Records contained in a dataset:
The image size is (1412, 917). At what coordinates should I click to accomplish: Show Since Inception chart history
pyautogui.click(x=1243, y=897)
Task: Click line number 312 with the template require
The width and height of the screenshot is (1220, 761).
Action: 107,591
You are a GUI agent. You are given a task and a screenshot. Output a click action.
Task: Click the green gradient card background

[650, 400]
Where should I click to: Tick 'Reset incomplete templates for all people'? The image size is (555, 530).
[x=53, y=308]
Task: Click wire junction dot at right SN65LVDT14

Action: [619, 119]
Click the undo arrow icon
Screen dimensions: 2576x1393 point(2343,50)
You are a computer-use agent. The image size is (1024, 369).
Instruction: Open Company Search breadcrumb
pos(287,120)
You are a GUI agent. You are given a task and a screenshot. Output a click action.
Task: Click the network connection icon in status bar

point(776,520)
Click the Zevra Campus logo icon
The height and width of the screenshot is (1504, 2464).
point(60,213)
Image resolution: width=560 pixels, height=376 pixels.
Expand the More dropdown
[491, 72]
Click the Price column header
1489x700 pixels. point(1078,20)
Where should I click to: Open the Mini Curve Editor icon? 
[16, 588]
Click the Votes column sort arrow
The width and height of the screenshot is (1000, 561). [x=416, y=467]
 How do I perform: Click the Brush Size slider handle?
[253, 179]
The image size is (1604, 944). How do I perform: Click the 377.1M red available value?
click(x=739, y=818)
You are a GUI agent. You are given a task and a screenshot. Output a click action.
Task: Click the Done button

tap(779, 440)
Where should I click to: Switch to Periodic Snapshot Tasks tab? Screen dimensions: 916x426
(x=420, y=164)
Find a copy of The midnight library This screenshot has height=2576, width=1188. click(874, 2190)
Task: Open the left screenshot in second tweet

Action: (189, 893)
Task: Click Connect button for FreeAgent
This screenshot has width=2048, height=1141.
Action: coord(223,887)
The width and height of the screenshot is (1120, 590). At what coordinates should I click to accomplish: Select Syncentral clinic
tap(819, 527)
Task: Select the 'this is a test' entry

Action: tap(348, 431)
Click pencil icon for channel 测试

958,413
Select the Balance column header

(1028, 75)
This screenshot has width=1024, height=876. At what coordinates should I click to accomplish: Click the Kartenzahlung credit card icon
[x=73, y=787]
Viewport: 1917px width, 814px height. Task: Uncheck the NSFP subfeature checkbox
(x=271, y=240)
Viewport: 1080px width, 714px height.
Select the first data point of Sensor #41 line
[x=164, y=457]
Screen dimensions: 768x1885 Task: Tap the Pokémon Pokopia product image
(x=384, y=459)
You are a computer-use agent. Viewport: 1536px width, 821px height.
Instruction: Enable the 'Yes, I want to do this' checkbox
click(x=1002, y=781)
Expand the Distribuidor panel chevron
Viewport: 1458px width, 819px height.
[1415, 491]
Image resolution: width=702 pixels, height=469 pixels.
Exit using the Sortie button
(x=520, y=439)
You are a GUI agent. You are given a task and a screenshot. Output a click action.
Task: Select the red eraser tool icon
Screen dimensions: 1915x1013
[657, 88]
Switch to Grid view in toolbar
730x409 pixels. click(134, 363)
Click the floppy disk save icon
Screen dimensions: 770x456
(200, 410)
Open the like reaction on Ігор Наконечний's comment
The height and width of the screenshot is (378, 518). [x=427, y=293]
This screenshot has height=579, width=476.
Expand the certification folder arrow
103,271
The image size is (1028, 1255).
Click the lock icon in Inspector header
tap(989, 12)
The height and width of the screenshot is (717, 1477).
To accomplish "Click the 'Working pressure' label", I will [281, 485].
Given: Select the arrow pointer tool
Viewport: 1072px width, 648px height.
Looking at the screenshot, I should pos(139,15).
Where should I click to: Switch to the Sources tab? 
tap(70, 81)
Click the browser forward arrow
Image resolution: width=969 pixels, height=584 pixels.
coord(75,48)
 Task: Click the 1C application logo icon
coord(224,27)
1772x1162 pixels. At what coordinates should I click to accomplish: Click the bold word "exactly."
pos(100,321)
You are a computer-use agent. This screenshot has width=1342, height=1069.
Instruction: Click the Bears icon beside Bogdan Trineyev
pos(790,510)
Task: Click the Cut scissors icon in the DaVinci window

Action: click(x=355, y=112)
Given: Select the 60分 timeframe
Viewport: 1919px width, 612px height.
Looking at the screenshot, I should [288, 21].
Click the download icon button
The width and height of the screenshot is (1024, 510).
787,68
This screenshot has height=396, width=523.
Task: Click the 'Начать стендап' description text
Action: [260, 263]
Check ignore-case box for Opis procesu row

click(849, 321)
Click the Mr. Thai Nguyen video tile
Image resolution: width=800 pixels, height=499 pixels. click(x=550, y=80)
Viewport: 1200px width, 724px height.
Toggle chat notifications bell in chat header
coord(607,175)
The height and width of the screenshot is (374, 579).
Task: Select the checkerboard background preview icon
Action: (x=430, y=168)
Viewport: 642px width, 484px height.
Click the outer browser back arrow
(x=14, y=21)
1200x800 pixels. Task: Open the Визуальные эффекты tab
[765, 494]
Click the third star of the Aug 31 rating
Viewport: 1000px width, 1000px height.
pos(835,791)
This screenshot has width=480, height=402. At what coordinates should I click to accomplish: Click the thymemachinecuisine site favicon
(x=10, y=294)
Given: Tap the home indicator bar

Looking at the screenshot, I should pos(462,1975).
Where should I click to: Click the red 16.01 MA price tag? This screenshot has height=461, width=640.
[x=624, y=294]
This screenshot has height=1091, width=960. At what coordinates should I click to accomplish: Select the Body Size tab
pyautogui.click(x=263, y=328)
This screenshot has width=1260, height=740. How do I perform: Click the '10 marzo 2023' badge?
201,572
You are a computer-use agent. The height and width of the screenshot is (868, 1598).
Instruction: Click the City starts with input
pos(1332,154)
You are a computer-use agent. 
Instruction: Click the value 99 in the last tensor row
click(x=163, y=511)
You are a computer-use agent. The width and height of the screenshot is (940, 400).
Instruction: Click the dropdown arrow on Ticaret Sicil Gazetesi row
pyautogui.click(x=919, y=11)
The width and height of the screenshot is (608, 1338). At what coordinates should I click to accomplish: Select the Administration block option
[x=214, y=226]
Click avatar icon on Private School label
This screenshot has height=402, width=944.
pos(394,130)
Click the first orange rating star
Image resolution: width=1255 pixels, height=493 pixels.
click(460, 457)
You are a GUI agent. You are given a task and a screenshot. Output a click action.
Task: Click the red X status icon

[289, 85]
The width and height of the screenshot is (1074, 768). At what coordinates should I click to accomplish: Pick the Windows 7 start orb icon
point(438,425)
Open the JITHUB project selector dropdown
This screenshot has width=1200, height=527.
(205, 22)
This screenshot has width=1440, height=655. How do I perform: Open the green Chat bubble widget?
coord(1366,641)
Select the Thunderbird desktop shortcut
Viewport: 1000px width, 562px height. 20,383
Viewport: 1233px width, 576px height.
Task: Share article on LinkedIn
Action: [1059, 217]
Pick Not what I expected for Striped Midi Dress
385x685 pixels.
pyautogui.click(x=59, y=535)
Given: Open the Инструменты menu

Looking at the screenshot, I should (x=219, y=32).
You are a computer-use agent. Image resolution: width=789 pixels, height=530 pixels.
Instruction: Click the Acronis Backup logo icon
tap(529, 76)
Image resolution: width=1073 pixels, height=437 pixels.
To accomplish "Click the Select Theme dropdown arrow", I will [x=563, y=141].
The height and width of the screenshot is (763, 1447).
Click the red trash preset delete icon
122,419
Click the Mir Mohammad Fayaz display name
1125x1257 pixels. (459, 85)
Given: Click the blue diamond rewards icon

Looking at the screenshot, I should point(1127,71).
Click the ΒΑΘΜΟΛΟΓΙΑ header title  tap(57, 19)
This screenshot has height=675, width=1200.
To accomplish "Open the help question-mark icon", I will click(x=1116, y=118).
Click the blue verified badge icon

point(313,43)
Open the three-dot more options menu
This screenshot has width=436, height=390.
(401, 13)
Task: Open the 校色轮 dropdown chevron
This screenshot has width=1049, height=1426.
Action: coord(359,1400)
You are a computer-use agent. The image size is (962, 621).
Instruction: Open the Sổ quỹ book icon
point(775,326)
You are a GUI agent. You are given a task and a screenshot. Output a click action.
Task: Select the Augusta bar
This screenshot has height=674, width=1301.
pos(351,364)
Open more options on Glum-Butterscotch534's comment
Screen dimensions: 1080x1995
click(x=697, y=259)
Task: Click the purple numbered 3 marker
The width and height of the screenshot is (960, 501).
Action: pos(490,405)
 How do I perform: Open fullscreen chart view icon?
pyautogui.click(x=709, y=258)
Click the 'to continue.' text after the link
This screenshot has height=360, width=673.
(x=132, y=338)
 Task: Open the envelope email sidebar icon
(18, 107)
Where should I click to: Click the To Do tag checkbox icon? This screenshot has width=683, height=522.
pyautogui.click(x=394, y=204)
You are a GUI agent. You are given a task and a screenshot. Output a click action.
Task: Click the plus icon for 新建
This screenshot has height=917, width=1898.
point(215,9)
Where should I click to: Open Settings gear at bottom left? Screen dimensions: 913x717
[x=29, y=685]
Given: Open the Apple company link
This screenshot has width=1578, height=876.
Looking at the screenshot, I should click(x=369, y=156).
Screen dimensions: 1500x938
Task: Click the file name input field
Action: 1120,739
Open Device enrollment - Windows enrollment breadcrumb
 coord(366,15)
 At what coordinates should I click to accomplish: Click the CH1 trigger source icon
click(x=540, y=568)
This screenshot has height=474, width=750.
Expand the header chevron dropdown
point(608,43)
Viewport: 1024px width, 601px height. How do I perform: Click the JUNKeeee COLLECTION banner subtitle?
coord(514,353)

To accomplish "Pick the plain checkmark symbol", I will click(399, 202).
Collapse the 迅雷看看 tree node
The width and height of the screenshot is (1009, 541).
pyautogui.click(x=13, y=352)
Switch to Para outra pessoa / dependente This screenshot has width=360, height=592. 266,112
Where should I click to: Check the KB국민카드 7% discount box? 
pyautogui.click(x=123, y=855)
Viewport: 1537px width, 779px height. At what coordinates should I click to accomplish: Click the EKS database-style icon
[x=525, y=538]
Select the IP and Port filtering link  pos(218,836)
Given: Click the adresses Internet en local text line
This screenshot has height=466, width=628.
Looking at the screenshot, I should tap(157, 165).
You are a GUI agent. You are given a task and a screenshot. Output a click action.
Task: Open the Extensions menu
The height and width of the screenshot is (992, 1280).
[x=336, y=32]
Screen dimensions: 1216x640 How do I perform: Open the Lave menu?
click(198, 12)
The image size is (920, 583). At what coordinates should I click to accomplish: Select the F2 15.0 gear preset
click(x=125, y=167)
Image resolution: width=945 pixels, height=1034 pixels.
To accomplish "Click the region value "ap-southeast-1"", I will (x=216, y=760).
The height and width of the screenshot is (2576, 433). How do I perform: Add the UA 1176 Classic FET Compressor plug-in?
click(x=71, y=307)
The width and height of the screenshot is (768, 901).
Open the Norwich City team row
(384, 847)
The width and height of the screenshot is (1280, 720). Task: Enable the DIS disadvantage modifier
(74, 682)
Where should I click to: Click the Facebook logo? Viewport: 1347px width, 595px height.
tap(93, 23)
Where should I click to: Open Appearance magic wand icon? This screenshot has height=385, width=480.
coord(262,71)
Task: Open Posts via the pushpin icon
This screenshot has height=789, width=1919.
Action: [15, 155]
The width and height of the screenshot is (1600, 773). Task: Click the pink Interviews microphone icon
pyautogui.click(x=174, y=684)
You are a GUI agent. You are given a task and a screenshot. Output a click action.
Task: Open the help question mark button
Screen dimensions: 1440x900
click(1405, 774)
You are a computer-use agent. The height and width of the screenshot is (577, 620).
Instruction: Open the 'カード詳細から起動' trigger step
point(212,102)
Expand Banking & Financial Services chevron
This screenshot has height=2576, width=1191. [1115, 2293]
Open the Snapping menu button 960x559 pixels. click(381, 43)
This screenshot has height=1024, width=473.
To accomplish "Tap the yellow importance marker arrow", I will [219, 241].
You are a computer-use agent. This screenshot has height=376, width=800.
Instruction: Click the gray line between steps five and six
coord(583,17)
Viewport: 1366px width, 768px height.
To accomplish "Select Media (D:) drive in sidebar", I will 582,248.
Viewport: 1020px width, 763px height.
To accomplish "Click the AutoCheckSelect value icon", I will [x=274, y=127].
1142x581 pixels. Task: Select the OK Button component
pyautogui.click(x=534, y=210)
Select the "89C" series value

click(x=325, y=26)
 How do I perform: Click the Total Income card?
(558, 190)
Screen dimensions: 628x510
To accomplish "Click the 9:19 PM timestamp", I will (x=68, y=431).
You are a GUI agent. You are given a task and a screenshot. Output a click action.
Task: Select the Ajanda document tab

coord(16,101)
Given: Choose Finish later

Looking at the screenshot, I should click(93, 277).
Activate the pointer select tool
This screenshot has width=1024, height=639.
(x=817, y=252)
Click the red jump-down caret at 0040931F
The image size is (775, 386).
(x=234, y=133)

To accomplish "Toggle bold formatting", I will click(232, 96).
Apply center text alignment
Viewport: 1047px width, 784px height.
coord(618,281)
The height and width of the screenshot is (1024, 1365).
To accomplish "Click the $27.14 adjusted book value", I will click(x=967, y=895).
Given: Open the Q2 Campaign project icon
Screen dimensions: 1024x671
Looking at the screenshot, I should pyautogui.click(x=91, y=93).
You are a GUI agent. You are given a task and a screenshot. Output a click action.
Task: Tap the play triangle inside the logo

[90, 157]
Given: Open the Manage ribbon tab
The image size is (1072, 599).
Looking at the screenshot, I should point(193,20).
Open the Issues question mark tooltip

* _THE TASK_
Filter the data above, keeping only lines that include the string "rating".

* _RESULT OF THE EXERCISE_
Click the third star of the Aug 31 rating
Click the first orange rating star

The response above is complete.